*Given request*.
According to the text about the blue crane, between which months do blue cranes nest and breed?
=== Document passage ===
September is National Heritage Month and September 24 is Heritage Day! Heritage Month recognises and celebrates the cultural wealth of our nation. South Africans celebrate the day by remembering the cultural heritage of the many cultures that make up the population of South Africa.
The blue crane (Anthropoides paradisea or Stanley Crane) is the National Bird of South Africa. These graceful animals mate for life and they nest and breed between September and February. It is also the world’s most range-restricted crane and is listed as Vulnerable by the International Union for Conservation of Nature.
The Blue Crane (indwe in the Xhosa and Zulu languages) is culturally significant to both the Xhosa and Zulu people where it is associated with warriors and heroism. Isithwalandwe (“the one who wears the plumes of the rare bird”) is a traditional honour among Xhosas and Zulus, bestowed on the bravest warriors and on those showing exceptional qualities of leadership and heroism.
In /Xam mythology the blue crane is the sister of Mantis.
Place names associated with the blue crane:
Caledon Blue Crane Route although spectacular all year round is best viewed in late winter and early spring, when the yellow canola flowers are in blossom and the Southern Right Whale watching is at its peak.
=== Data shown ===
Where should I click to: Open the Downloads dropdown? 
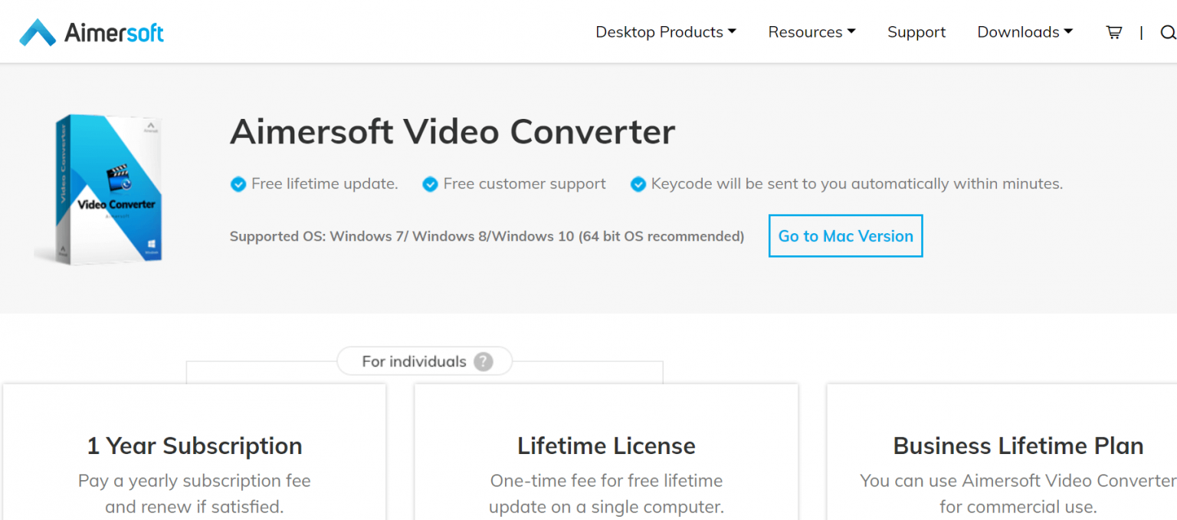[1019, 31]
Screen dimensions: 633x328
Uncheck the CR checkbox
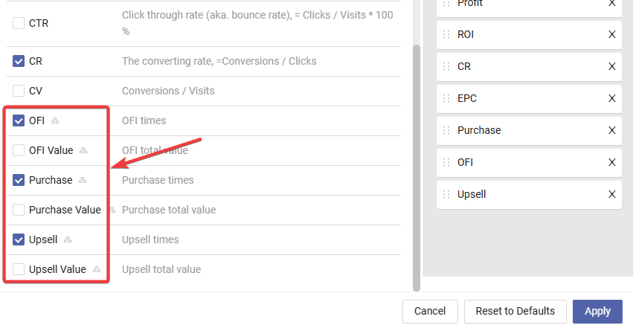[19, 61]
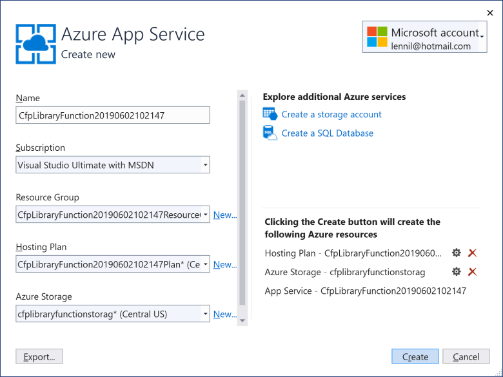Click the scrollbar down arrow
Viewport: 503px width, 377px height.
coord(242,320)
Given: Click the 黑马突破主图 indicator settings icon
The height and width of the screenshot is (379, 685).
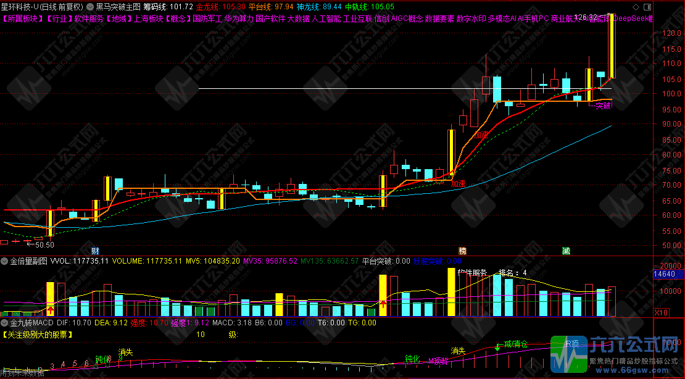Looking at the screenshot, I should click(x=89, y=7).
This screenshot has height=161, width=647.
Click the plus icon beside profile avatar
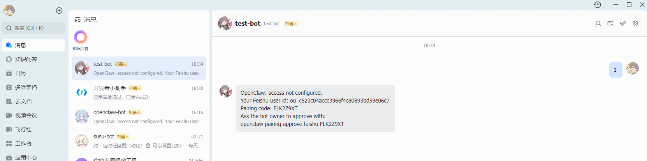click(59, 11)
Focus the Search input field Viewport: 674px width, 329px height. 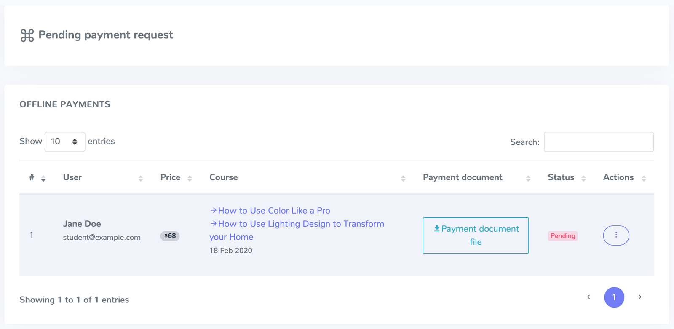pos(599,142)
===
=== Data shown ===
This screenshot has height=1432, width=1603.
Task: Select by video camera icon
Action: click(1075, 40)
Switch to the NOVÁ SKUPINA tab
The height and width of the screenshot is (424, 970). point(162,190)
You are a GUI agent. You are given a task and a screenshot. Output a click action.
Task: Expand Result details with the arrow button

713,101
===
=== Data shown ===
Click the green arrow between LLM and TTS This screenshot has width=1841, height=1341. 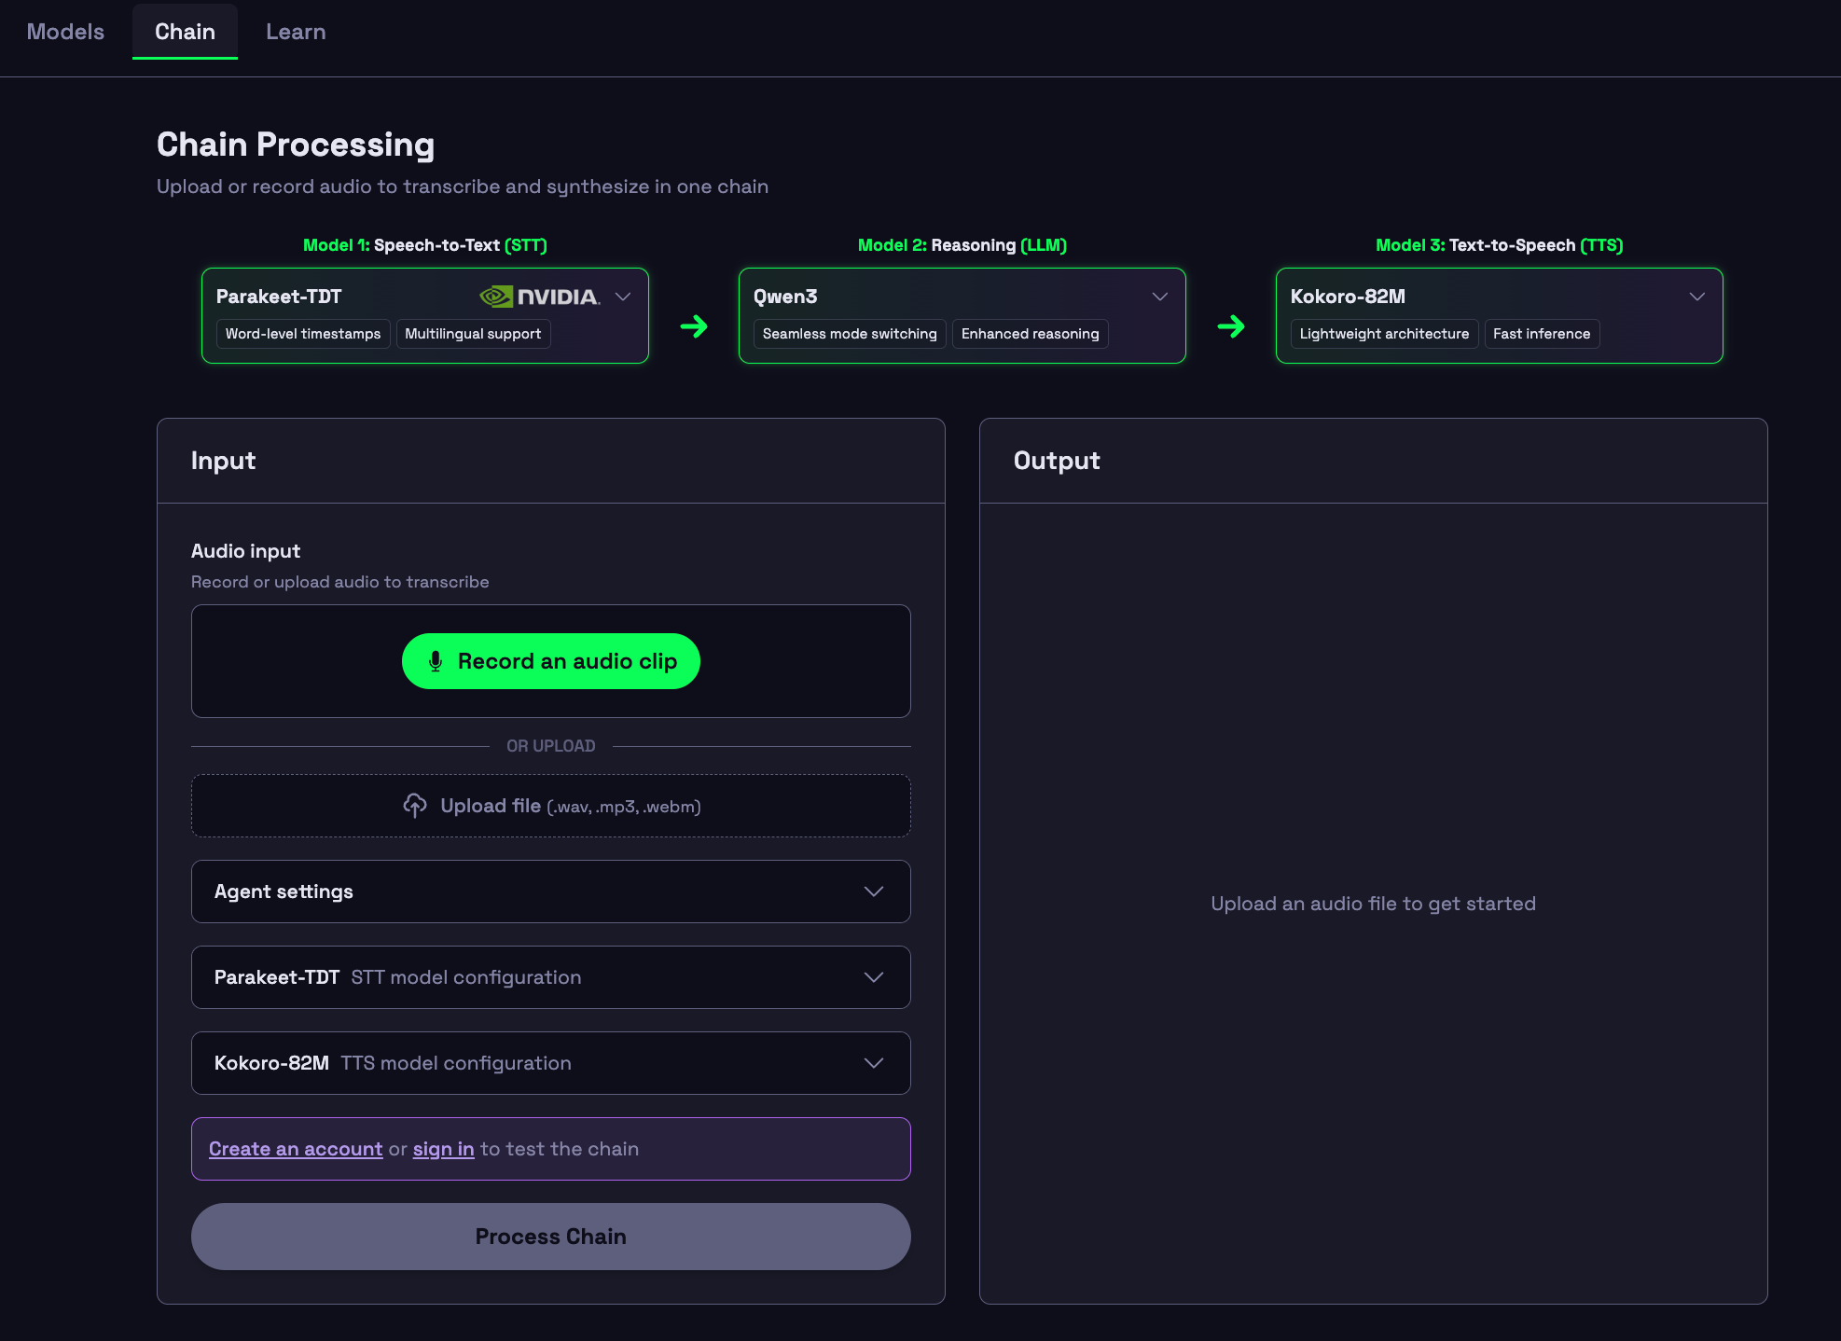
===
*Exercise response*.
Between September and February.